It’s rare for spam to make it though the impressive WordPress filter – it rarely gets things wrong. But you made it through last night, Pam. (I have of course changed your name to rhyme with “spam” – your real identity is safe with me.) You slipped through the WordPress spam barrage with more ingenuity and prowess than Catwoman, and were waiting impatiently for me in my list of comments awaiting moderation when I opened Pomme’s browser this morning. Today’s « false positive » has given me the chance to write a post, whilst it offers you a unexpected moment of fame in an obscure corner of cyber space ruled by a half-potty hybrid of housewife, career-woman, book-lover and amateur photographer suffering from scribal diarrhoea and lost in the wastelands of the Languedoc. Lucky you.
I didn’t understand a word of what you wrote in your comment, which had nothing much to do with my blog, and have presumed that you are a spammer. I have therefore asked the WordPress immigration service to kindly escort you to my spam folder so that you can enjoy the company of your kind of people from now on. I imagine this place to be a little like an airport departure lounge, but one designed for passengers who need to be isolated from the others. A kind of decontamination lock-chamber for Village People who have lost the plot. Here in the spam folder, you can feel free to sell each other timeshare apartments and exchange tips to boost your blogging traffic to your heart’s delight, without using my humble blog as a springboard.
I’m sure that you will all have lots of things in common, starting with your original use of the English language. I must admit that I was a little concerned at the idea of you promising to “inspect” my new posts. The verb “inspect” makes me anxious and is reminiscent of bad experiences like the tax office, airport customs officials, children with head lice and roofs with leaks.
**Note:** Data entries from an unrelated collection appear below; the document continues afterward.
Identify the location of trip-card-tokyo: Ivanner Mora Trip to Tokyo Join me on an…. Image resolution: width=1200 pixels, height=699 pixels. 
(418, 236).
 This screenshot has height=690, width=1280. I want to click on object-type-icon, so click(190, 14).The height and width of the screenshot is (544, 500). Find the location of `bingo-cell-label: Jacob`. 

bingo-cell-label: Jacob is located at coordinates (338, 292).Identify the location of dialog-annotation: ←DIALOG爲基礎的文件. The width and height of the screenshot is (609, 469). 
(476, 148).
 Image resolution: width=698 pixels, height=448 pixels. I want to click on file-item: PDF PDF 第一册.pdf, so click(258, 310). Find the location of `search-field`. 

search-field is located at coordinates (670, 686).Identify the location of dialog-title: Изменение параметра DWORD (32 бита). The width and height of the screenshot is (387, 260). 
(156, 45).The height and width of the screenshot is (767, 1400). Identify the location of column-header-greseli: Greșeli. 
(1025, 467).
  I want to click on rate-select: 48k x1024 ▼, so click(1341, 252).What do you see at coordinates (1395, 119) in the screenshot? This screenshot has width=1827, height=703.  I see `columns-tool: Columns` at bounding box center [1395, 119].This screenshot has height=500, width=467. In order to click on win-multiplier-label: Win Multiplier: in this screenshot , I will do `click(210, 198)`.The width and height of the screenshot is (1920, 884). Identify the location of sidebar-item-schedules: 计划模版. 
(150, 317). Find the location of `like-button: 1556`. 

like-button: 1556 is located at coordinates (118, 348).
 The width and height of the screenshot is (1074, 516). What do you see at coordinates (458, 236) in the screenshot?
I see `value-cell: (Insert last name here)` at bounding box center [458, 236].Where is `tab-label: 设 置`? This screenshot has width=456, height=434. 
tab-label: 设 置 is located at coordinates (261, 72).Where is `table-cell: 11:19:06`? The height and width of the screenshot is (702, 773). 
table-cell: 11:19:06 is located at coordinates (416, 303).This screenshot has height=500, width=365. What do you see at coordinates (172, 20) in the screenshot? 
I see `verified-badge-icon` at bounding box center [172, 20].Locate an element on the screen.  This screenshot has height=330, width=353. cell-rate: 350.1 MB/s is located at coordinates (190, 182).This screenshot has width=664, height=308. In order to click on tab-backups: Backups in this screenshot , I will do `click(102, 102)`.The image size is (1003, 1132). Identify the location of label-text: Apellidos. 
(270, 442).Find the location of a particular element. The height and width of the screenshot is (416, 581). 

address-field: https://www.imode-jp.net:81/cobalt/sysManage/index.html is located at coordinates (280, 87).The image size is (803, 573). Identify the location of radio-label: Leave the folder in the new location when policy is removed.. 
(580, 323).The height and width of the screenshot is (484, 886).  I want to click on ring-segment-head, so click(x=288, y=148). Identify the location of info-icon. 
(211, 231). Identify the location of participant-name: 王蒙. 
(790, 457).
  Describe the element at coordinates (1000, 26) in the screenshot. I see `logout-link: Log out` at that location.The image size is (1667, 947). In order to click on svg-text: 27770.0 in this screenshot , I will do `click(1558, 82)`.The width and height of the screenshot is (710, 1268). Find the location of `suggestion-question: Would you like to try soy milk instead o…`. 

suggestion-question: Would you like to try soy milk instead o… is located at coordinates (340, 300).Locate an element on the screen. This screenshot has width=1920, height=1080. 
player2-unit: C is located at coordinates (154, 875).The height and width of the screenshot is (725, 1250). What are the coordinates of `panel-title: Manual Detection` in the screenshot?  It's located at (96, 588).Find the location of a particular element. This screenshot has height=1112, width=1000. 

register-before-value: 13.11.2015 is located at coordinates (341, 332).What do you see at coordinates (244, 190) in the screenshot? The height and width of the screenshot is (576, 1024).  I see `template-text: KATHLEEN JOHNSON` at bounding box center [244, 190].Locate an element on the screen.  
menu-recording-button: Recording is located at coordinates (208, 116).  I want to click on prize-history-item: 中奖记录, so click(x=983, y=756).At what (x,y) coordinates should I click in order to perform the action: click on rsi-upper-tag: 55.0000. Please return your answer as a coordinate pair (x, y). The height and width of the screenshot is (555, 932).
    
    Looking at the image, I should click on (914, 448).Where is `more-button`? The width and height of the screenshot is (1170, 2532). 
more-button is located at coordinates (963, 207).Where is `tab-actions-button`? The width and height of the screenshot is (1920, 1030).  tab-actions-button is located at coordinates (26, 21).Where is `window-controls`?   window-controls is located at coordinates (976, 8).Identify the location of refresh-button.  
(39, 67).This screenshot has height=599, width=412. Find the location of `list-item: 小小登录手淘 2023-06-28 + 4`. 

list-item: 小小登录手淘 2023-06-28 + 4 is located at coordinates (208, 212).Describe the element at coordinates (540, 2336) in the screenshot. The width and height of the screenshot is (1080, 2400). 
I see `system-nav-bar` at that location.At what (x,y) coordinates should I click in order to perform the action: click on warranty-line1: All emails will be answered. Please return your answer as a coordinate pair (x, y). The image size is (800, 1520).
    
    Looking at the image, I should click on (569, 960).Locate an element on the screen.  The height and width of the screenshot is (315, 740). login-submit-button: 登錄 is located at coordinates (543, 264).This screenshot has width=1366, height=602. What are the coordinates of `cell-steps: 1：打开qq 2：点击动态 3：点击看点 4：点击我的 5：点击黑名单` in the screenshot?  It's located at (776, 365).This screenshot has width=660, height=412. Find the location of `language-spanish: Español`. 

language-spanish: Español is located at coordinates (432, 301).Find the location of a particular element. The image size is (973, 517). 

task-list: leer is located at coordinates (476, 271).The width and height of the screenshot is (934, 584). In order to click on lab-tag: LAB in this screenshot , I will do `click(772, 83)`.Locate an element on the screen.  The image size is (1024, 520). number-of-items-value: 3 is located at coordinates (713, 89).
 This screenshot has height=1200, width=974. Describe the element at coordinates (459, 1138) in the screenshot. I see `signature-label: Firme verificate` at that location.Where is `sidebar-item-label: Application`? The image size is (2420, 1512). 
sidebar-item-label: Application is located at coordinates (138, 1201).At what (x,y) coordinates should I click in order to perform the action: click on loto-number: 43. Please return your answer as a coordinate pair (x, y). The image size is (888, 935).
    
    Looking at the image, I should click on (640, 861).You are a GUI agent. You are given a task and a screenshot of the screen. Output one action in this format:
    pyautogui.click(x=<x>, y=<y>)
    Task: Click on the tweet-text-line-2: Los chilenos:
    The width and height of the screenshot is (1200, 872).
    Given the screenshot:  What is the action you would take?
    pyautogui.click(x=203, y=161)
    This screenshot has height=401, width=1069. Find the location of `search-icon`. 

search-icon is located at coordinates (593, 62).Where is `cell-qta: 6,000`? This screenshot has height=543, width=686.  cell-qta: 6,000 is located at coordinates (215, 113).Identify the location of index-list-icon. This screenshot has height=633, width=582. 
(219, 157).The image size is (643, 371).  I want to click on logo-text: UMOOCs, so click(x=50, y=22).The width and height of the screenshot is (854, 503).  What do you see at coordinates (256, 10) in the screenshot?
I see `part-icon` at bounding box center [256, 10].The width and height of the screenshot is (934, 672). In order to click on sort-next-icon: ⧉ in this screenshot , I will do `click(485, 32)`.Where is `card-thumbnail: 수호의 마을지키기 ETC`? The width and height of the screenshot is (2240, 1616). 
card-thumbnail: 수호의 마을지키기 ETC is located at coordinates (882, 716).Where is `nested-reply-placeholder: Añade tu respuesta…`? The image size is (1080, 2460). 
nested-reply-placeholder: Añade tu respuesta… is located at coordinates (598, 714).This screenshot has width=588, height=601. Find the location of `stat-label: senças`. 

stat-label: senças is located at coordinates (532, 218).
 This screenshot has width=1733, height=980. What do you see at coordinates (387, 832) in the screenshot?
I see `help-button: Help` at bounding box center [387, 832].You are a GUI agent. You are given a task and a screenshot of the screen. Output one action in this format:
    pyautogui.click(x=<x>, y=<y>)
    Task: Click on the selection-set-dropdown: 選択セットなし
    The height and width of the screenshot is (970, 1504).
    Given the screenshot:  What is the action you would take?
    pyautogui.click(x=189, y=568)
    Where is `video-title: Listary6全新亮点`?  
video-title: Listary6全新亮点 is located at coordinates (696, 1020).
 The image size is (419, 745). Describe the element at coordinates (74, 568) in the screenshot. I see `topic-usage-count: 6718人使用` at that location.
Whilst we’re on the subject of language, please put a space between “I” and “actually” the next time you write – you never know, that letter “a” may have smelly armpits. Or he could give “I” the eye.
You do appear to have some idea of appropriate language use, as you use the term “beautiful brides” and not “gold-diggers” in the link you provide. You apparently
sell women to gullible western males run a dating agency with the sole purpose of providing happiness for sad and lonely people across the globe. Whilst your magnanimity is commendable, your spelling, punctuation and grammar really don’t do you justice. I therefore suggest that you take a few English lessons; it would be an asset in your bid to make your “products” and/or services more inviting.
If you sign up for English lessons, please do invite some of your other spamming pals along. Make sure that the sexily named “Mikebreedlove” attends, and suggest he takes an appointment with a psychoanalyst as well. His comment : “I was suggested this website through my cousin. I am not now positive whether or not this post is written by him as no one else understand such distinct about my difficulty. You’re amazing ! Thanks !” left me nonplussed and concerned about his relationship with the cousin in question.
Mikebreedlove is just one of a rather entertaining gang of weirdos imprisoned in my spam lounge. These include Elmira the serial killer, who finds that my blog is the « best place for knives », and a pseudo-philosopher going by the endearing name of “chronic pulmonary obstructive disease” who managed to upstage you beautifully with his profound statement: « A fabulous crony are probably not anyone, however an associate are forever your sibling.”
My favourite spam lounge inmate to date, however, has to be “Church Fundraiser”, whose recent plea for help was heart-breaking. His message was not intended to raise money for the widow and the orphan, as I had expected, but to enquire if I have any bright plug-in ideas so that the poor man could read my blog on his Iphone. Well, Church Fundraiser, I’m sorry to inform you that I don’t know anything about plug-ins for Iphones. I am an exceedingly boring technophobe who has a phone that just phones, and who prefers communicating with real people around me in public rather than hiding behind a smart phone to talk with the interactive Siri. (Ask Siri where you can dispose of a dead body. He will promptly give you the address of the local dump.) Mr Pious, I doubt that you will be taken seriously if you pull the latest Iphone out of your pocket during your crusade to crush rampant consumerism and defend the rights of the poor. My answer would therefore be that you should practice what you preach, sell the Iphone and feed an entire family with the proceeds for a couple of weeks. Unless, of course, you are not a church fundraiser, and are a spammer instead. God forbid….
So, Pam, there you have it. Welcome to the spammers lounge. Have fun with sexy Mike, Church Fundraiser and a whole bunch of people who are impatient to feed you RSS (whatever that is), boost your traffic and otherwise make your blog the most popular event since Jesus parted the waters. I’m sure you’ll have a whale of a time. If you don’t, there’s a dictionary on the table in the corner. Read it.